▶ **Work request**:
Which lines in the listing below contain the word "size"? Copy each one.

▶ **Input data**:
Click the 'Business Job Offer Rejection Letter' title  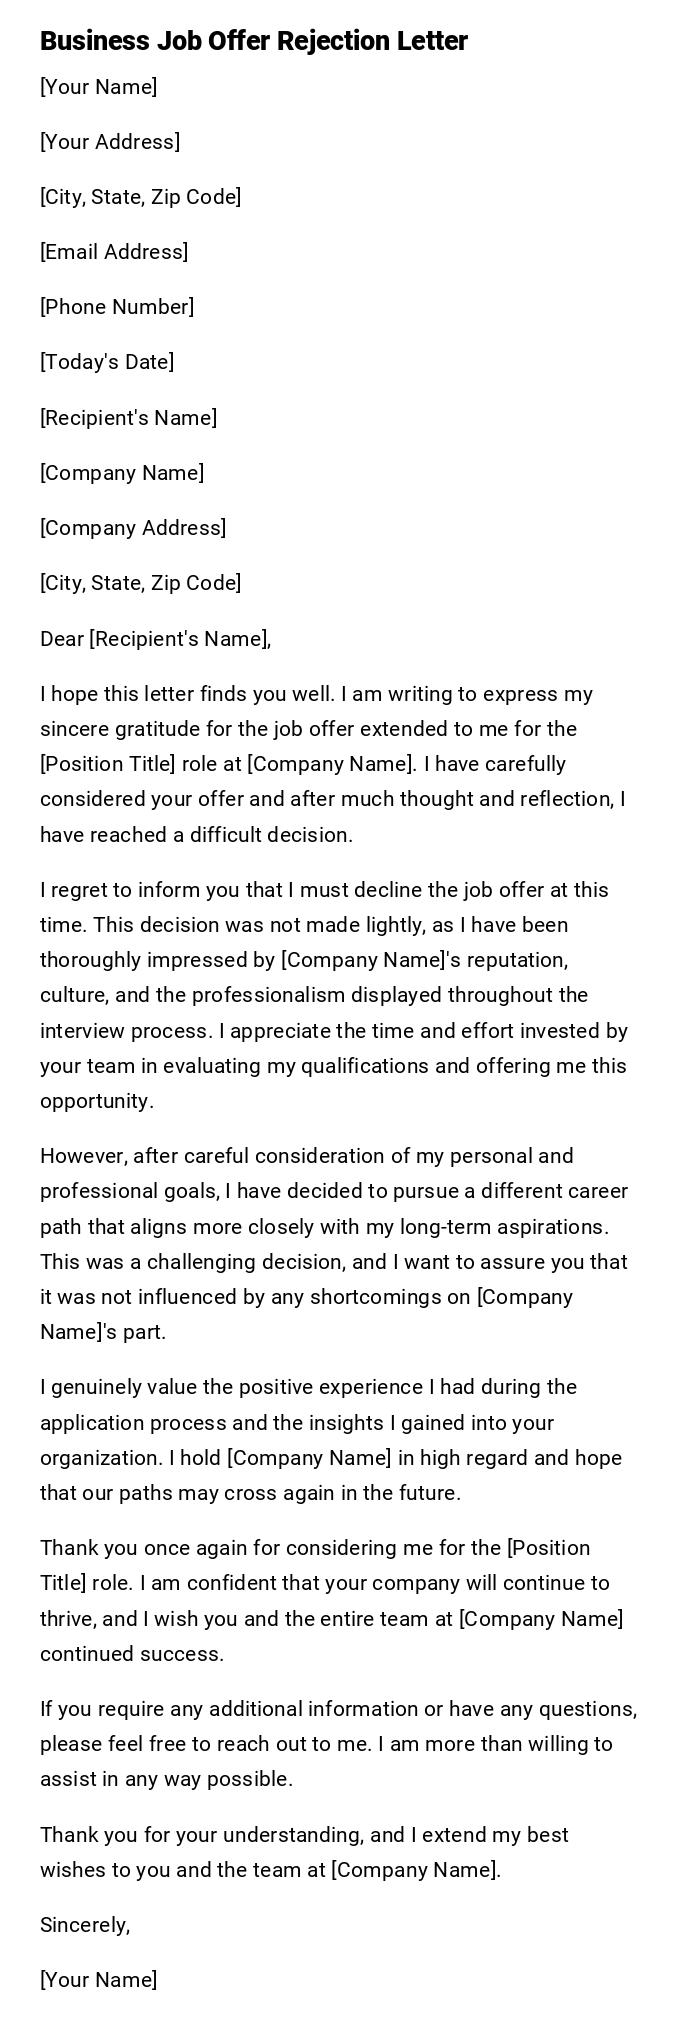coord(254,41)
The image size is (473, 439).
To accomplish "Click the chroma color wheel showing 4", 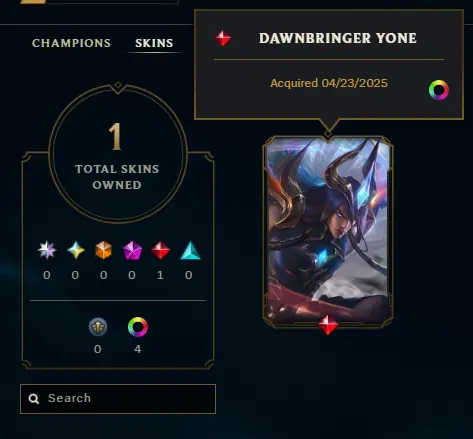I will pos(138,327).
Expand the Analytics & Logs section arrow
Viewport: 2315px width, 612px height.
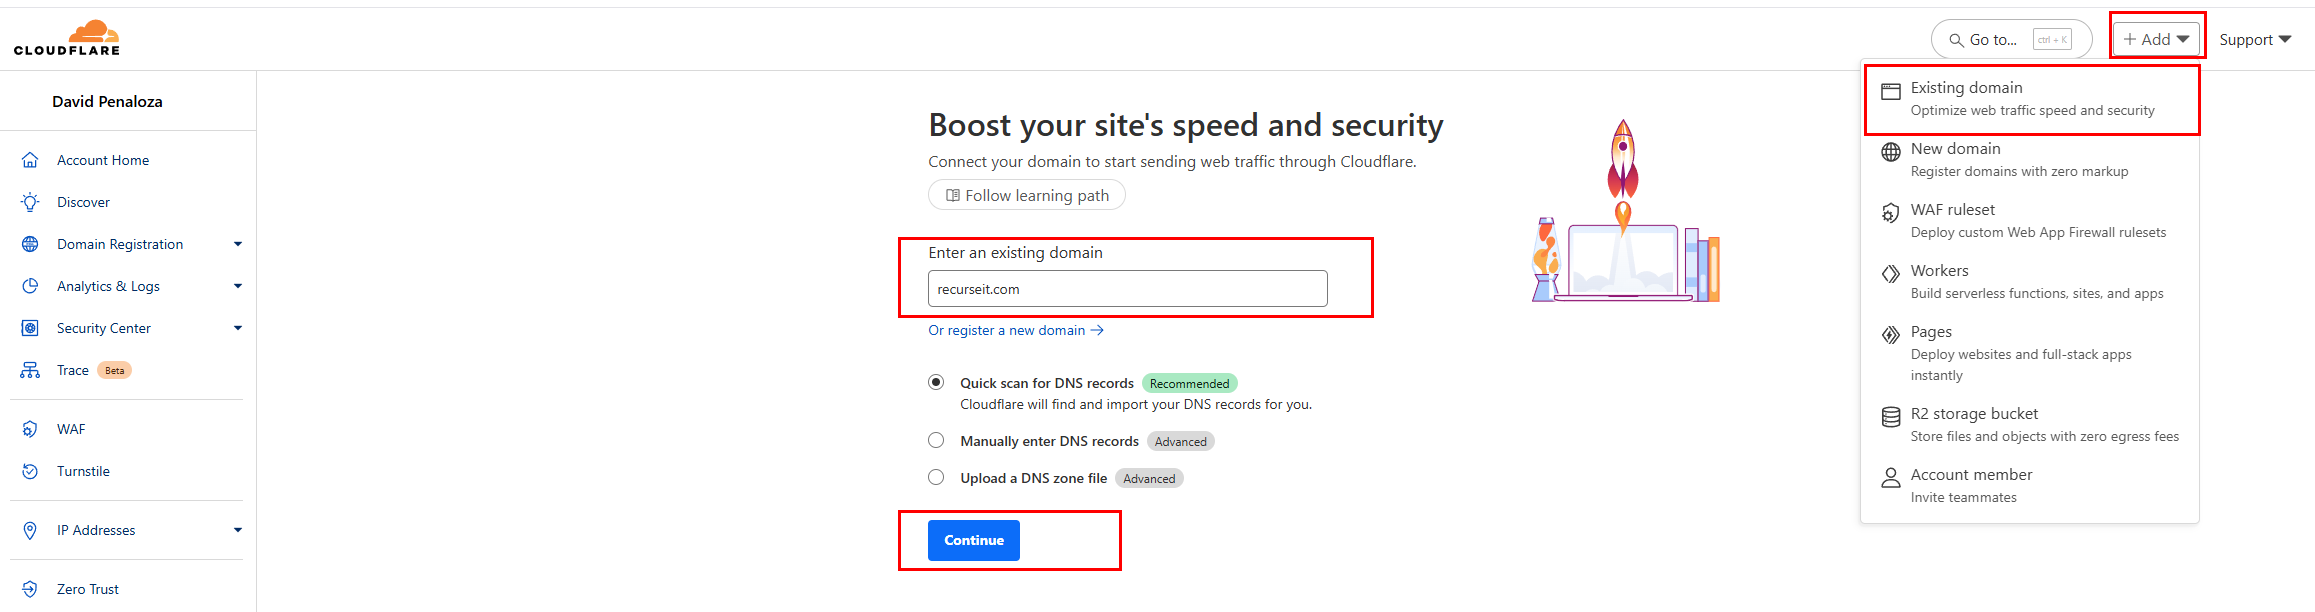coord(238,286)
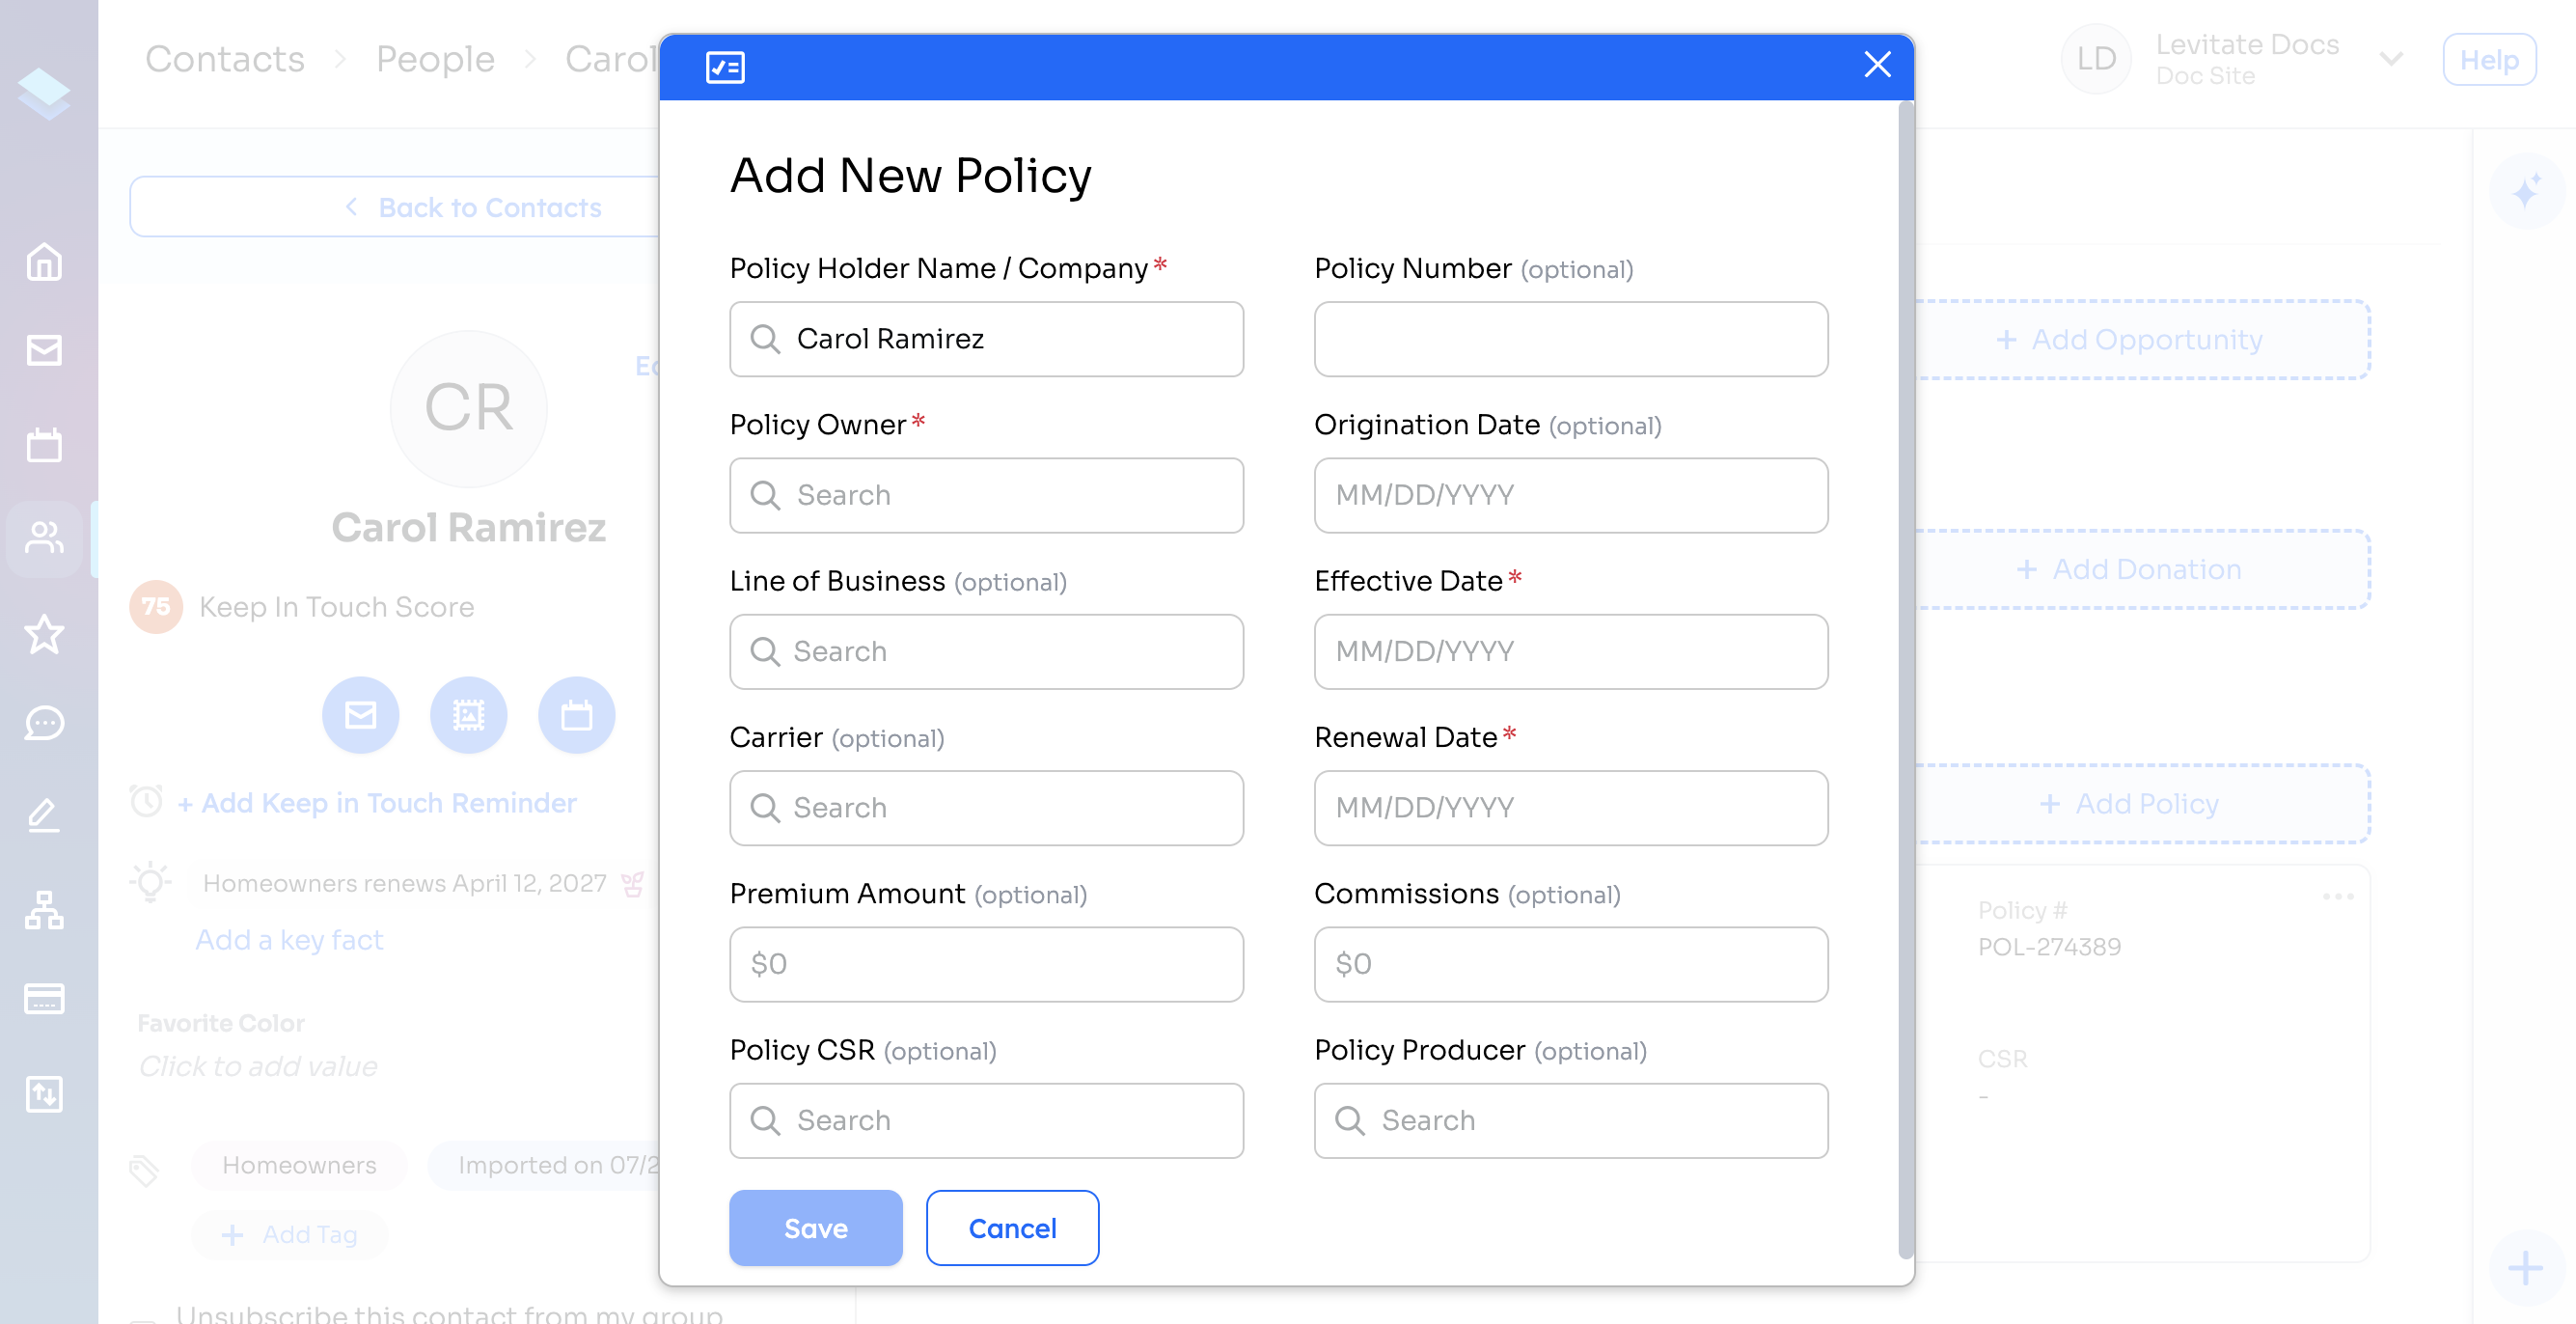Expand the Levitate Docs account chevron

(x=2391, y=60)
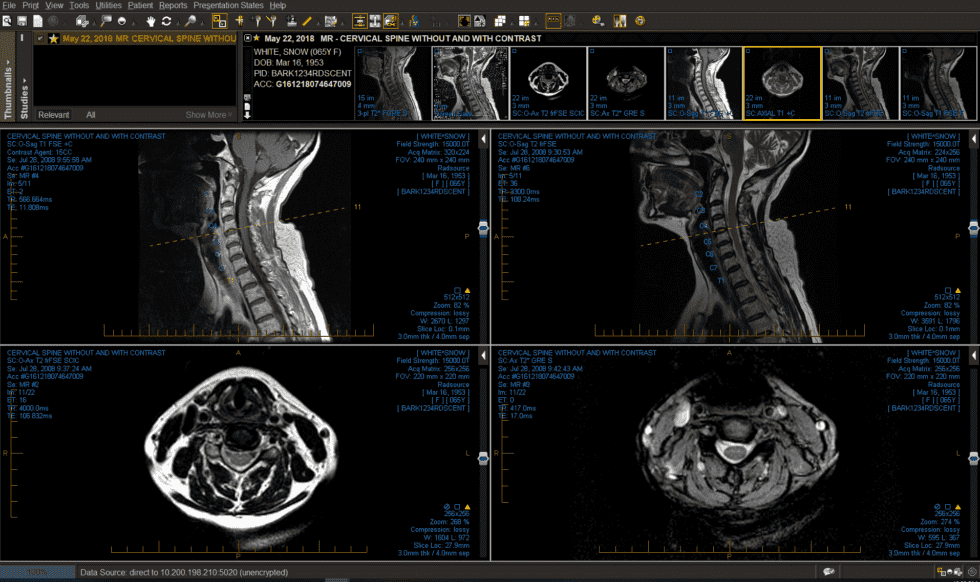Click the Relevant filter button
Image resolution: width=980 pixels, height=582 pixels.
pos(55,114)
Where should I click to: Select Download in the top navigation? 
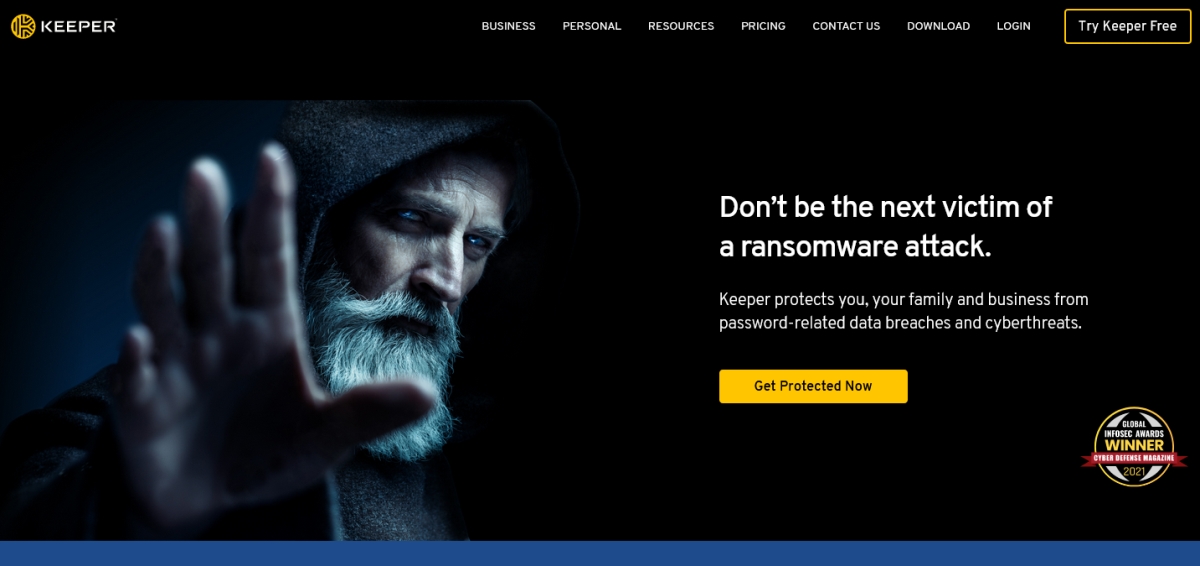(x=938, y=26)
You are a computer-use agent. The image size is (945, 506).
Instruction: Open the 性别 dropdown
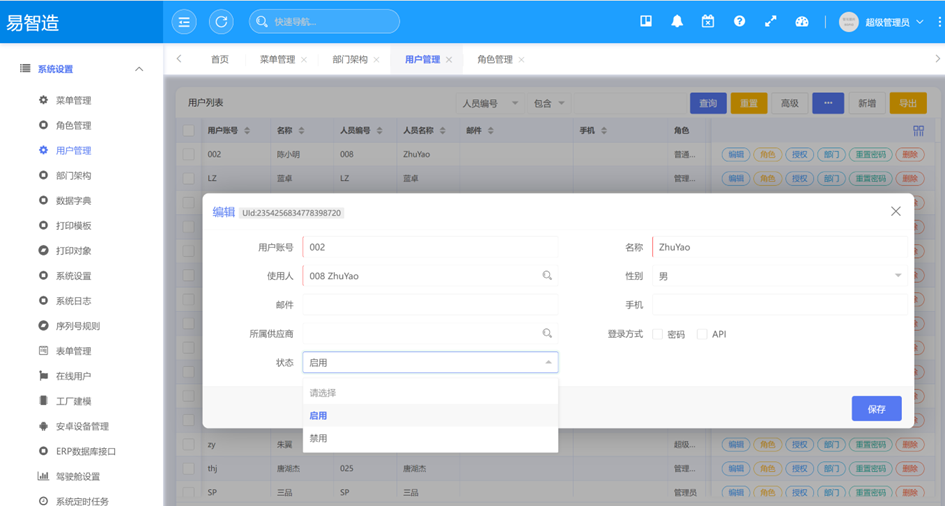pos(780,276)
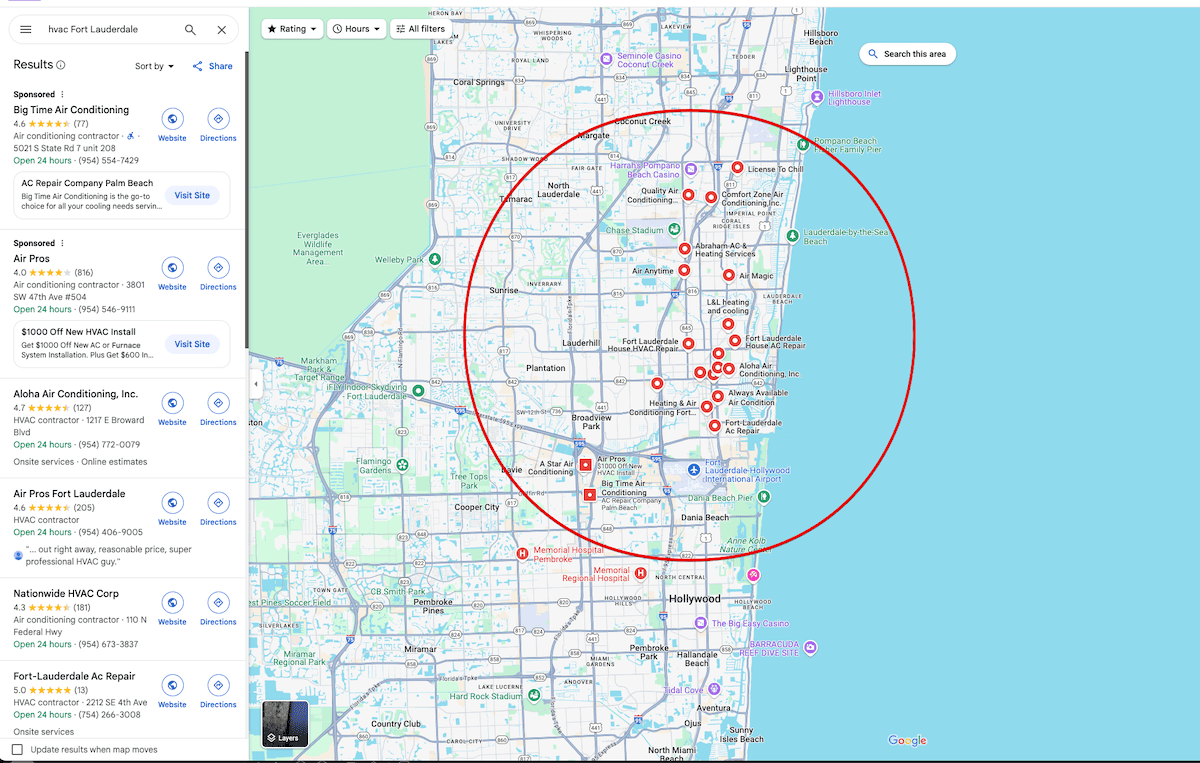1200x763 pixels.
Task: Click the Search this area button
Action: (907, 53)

▶ **Problem solution**:
The image size is (473, 439).
You are a computer-use agent. The image size is (945, 506).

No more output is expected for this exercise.